Um campo de milho típico é cerca de sete vezes maior do que o lar de um hamster feminino, então os animais que vivem nessas áreas agrícolas comem principalmente milho – ou qualquer outra cultura que esteja crescendo nesse campo. Mas nem todas as culturas fornecem o mesmo nível de nutrição, com isso, Tissier e seus colegas, estudaram sobre como isso pode afetar os hamsters. Talvez existisse diferenças no tamanho da ninhada ou no crescimento dos filhotes, supuseram-se. Então eles começaram um experimento, alimentando hamsters a base de trigo ou milho no laboratório, com trevo ou minhocas para refletir melhor as dietas normais e onipresentes dos animais.
“Nós pensamos que [as dietas] criariam algumas deficiências [nutricionais]”, diz Tissier. Mas, em vez disso, Tissier e seus colegas viram algo muito diferente. Todos os hamsters femininos conseguiram se reproduzir com êxito, mas os que alimentavam apenas de milho apresentavam comportamentos anormais antes do parto. Eles então deram nascimento fora de seus ninhos e a maioria comeu seus jovens no primeiro dia após o nascimento. Apenas uma fêmea desmamou seus filhotes, no entanto, não teve um final feliz também – os dois irmãos comiam seus irmãos do sexo feminino , Tissier e seus colegas relataram isso em 18 de janeiro nos Proceedings da Royal Society B.

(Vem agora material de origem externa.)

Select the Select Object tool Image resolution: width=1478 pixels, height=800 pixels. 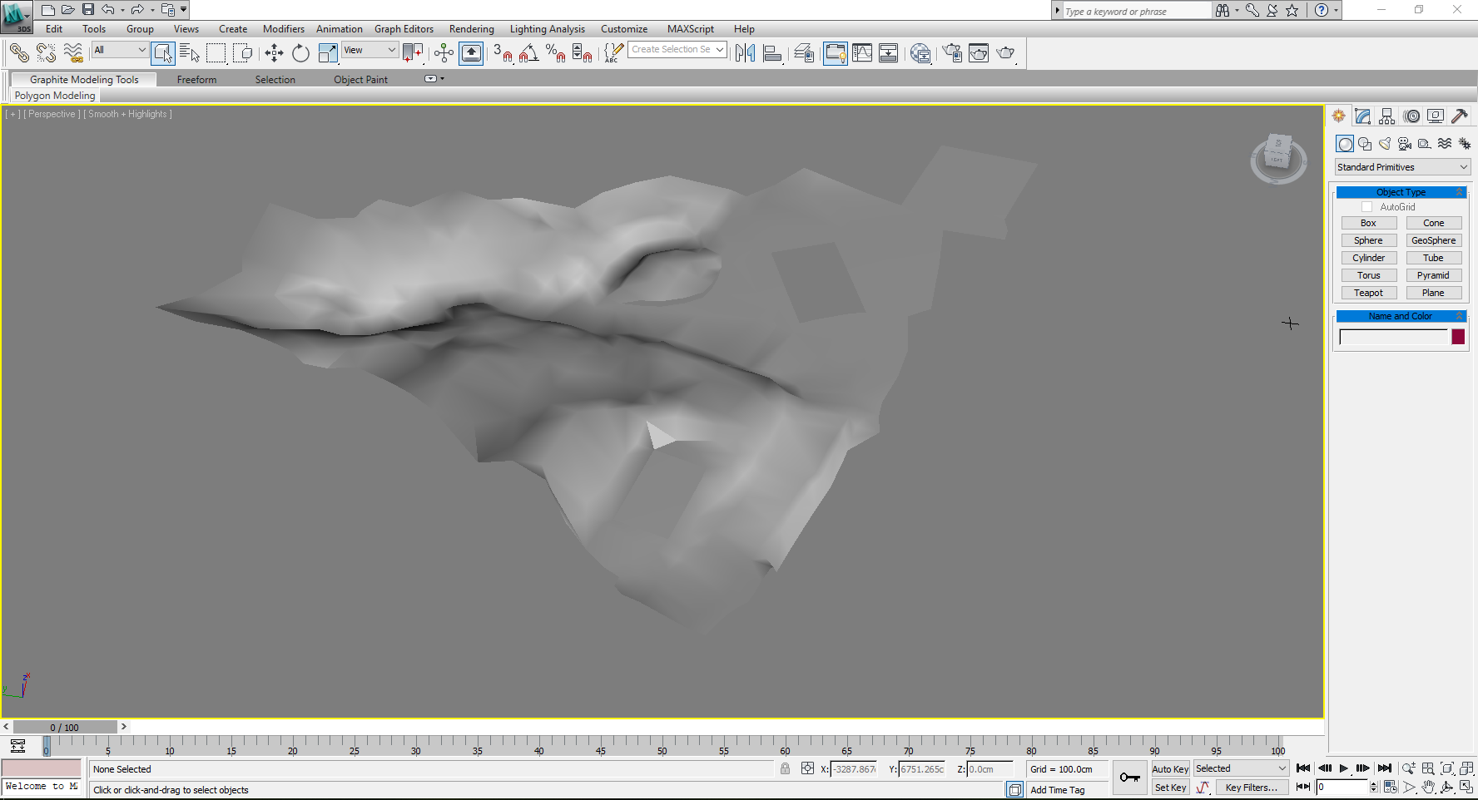[x=163, y=52]
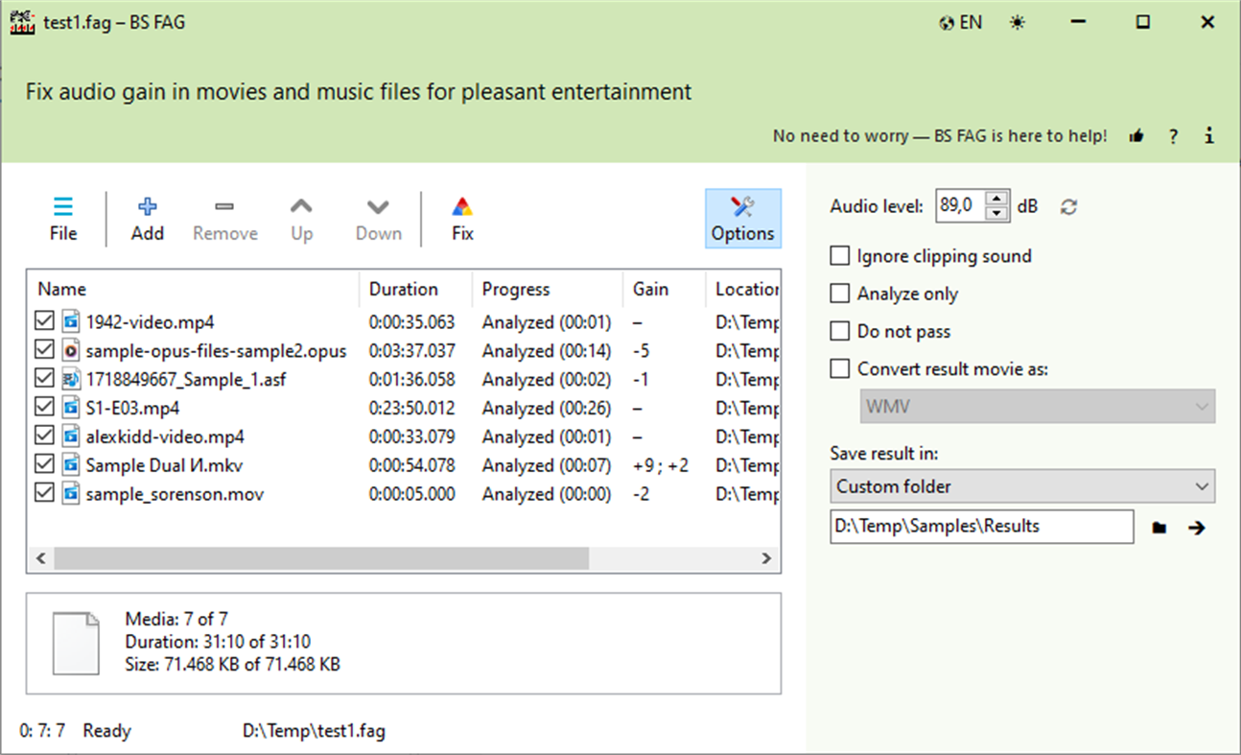Toggle the theme brightness icon
Screen dimensions: 1241x755
point(1019,21)
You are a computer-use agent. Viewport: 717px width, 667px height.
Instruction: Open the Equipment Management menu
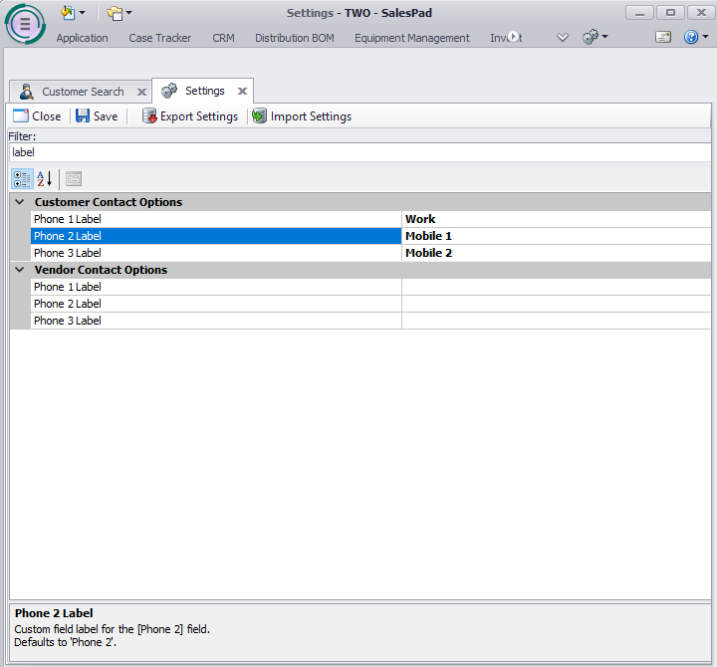pos(411,38)
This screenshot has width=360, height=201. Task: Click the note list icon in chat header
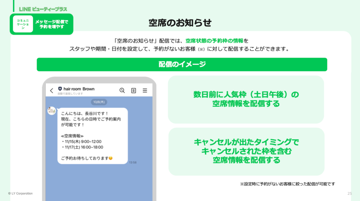[134, 91]
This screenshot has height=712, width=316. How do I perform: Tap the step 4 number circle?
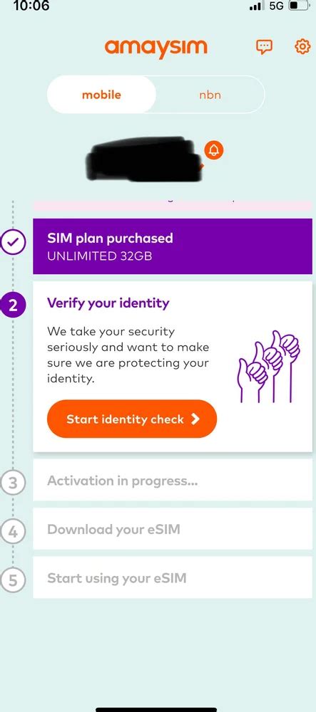12,531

Tissier passou um ano tentando descobrir o que estava acontecendo. Hamsters e outros roedores comem seus jovens, mas geralmente é quando um bebê morre e a mãe do hamster quer manter seu ninho limpo. Eles normalmente não comem bebês saudáveis vivos. Os pesquisadores criaram mais hamsters no laboratório, desta vez, suplementando sua dieta de milho e minhoca com uma solução de niacina. Desta vez, os hamsters tratavam seus jovens normalmente, e não como um alimento.

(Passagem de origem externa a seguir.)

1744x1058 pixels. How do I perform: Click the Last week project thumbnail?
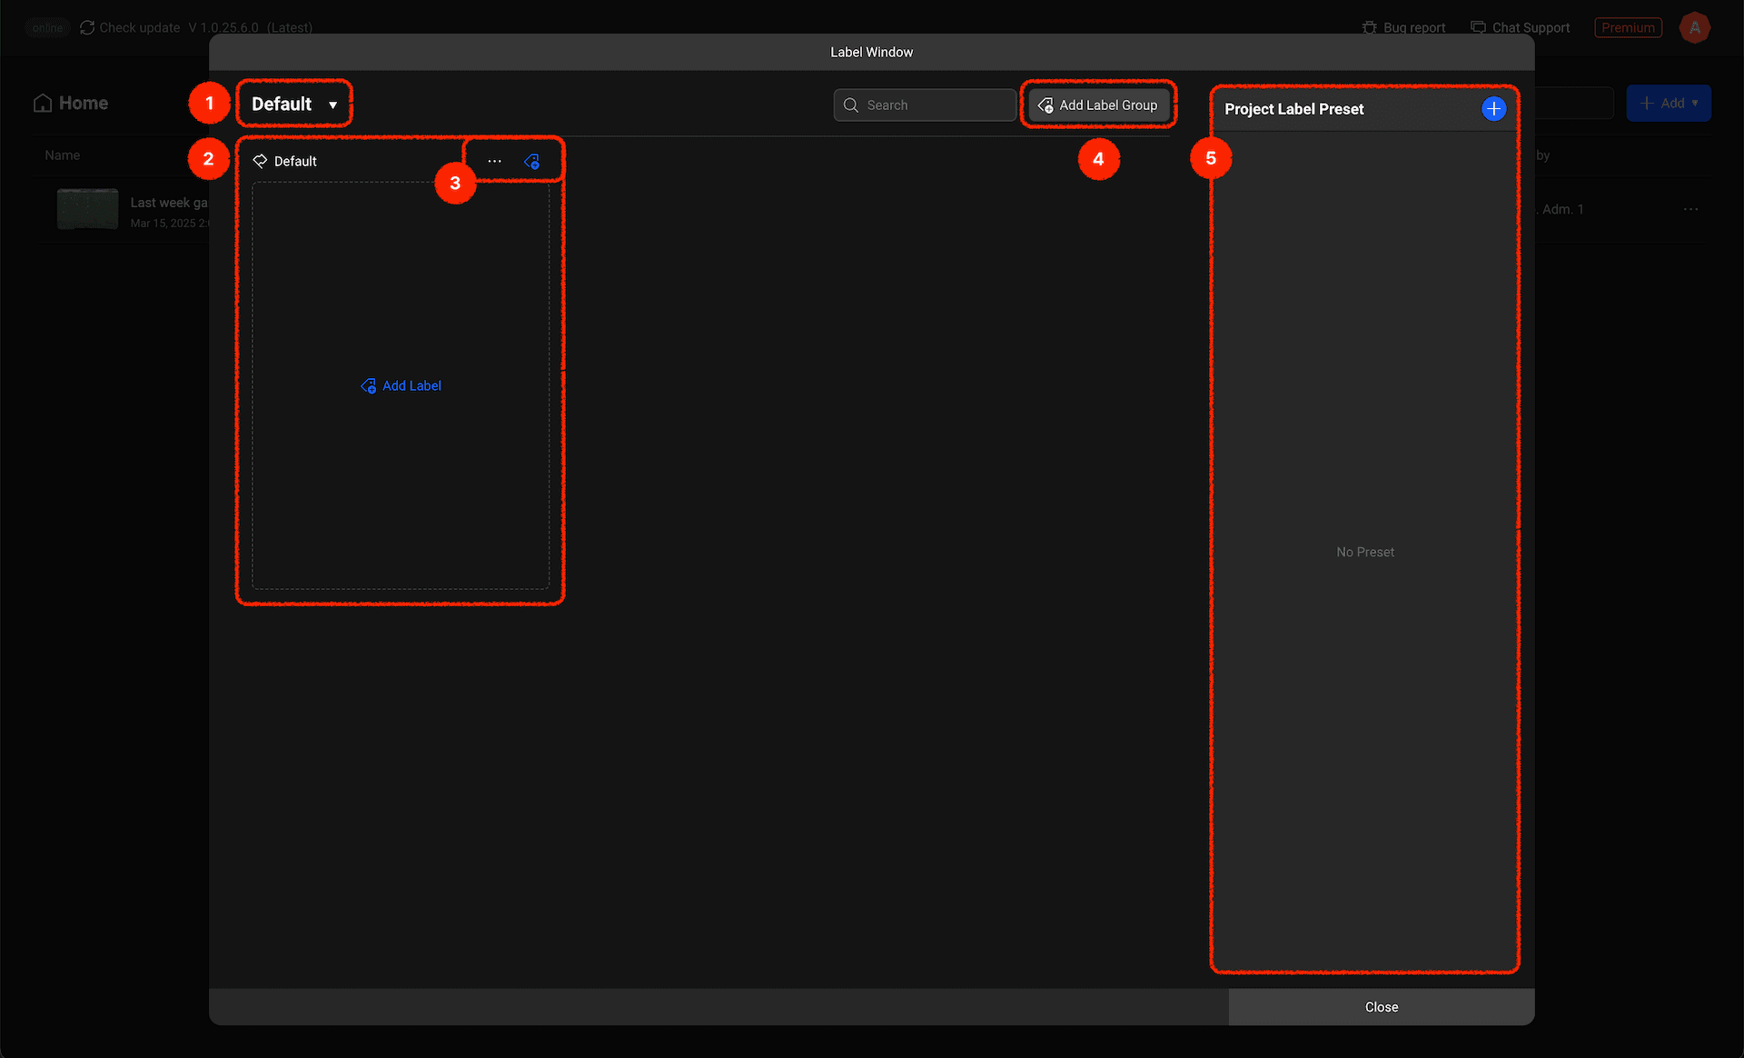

Ao contrário do trigo, o milho não possui uma série de micronutrientes, incluindo a niacina. Nas pessoas que subsistem em uma dieta principalmente de milho, essa deficiência de niacina pode resultar em uma doença chamada pelagra. A doença emergiu no século XVIII na Europa depois que o milho tornou-se um alimento básico. Pessoas com pelagra experimentaram erupções horríveis, diarreia e demência. Até que a causa da doença tenha sido identificada em meados do século 20, milhões de pessoas sofreram e milhares morreram. (Os meso-americanos que domesticaram o milho em grande parte não tiveram esse problema porque processaram o milho com uma técnica chamada nixtamalização, que libera a niacina unida no milho e a torna disponível como um nutriente. Os europeus que trouxeram o milho de volta aos seus países de origem não fizeram esses processos).
Os hamsters europeus alimentados com dietas à base de milho, apresentaram sintomas semelhantes à da pelagra, e isso provavelmente está acontecendo na natureza, diz Tissier. Ela observa que funcionários do Escritório Nacional Francês de Caça e Vida Selvagem viram hamsters na natureza, subsistindo na maior parte do milho e comendo seus filhotes.
Tissier e seus colegas agora estão trabalhando para encontrar maneiras de melhorar a diversidade nos sistemas agrícolas, de modo que os hamsters – e outras criaturas – possam comer uma dieta mais equilibrada. “A ideia não é apenas proteger o hamster”, diz ela, “mas proteger a biodiversidade inteira e restaurar bons ecossistemas, mesmo em terras agrícolas”.